On Monday 15 August 2011 16:09:44, Triple Yang wrote:
> 2011/8/15 Pedro Alves <pedro@codesourcery.com>:
> > On Monday 15 August 2011 12:51:11, Triple Yang wrote:
> >
> >> Then, if I want to create a new remote target, should I just modify
> >> remote.c or reuse codes in it?
> >
> > I don't know what your new target does, so I can't answer that for you.
> >
> >> How do I map command 'target remote' to the new target I created?
> >
> > You don't.  Do you _really_ need to implement a new target in gdb?
> > Why not teach the remote end the RSP instead?  Then you can
> > use "target remote", without adding new code to gdb.
> >
> 
> Yes, because I am trying porting GDB to a new architecture prototype.
> Implementing a new target seems to be the only way to achieve the
> purpose.

New architecture support does not require a new target_ops instance.
For example, you can connect gdb to all of arm-linux, powerpc-linux,
mips-linux, x86-linux, x86-windows, etc. gdbservers all through the
same "target remote" (remote.c) command, all from the same build of gdb
hosted on e.g., x86-linux.  Architecture support should be host
independent, and implemented on the *-tdep.c files.  E.g., start looking
at arm-tdep.c, at arm_gdbarch_init.  "gdbarch" is the structure
that knows everything about an architecture.

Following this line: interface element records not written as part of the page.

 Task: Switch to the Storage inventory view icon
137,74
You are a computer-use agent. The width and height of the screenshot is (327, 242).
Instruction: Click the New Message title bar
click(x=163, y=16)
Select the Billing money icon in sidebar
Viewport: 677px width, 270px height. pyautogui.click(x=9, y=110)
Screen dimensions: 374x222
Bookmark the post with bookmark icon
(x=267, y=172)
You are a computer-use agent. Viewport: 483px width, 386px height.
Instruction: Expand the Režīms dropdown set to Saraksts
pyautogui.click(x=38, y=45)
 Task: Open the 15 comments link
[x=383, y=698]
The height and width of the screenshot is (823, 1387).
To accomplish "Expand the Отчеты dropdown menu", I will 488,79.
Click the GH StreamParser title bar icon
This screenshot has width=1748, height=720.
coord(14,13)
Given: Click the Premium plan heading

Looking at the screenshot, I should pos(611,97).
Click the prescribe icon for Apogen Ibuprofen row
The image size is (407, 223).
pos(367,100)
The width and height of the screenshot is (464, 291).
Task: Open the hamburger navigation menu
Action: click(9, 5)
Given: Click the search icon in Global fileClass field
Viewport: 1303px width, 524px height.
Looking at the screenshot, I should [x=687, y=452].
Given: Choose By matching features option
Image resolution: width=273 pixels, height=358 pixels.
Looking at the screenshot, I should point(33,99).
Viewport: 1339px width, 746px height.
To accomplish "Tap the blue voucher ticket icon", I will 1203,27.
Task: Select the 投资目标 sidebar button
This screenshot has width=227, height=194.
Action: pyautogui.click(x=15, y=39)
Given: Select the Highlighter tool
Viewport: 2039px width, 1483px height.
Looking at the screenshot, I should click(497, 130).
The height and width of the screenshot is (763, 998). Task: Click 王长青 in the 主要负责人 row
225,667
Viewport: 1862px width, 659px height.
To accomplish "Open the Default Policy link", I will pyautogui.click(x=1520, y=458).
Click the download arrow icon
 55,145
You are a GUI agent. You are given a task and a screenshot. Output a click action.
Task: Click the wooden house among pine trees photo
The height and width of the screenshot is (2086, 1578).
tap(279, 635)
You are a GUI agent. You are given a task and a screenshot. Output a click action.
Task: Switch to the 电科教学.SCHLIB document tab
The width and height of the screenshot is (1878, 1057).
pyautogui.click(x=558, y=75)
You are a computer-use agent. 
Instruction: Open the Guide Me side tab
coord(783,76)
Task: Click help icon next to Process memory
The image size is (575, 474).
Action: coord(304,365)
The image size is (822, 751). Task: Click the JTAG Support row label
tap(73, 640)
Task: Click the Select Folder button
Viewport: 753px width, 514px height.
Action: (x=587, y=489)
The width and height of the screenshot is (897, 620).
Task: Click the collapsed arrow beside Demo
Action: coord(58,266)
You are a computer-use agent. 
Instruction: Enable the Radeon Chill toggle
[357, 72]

> To "teach the remote end the RSP instead", what needs to be done?

You need to teach what you're connecting to, to support the RSP
protocol.  Teach it the memory read/write packets, the register
read/write packets, the step/continue packets, stop replies, etc..
Try connecting to a gdbserver running on your computer, with

$ gdbserver :9999 /foo/program/to/debug

on another shell:

$ gdb /foo/program/to/debug
...
(gdb) set debug remote 1
(gdb) tar remote :9999

and you'll see the RSP traffic.

I think Jeremy Bennett's howto is likely to be of help:
http://www.embecosm.com/appnotes/ean4/embecosm-howto-rsp-server-ean4-issue-2.html

> The Question is, when I created my own "struct target_ops" object and
> initialized it properly, then added it to targetlist, I could expect
> it would respond to commands like target remote and break.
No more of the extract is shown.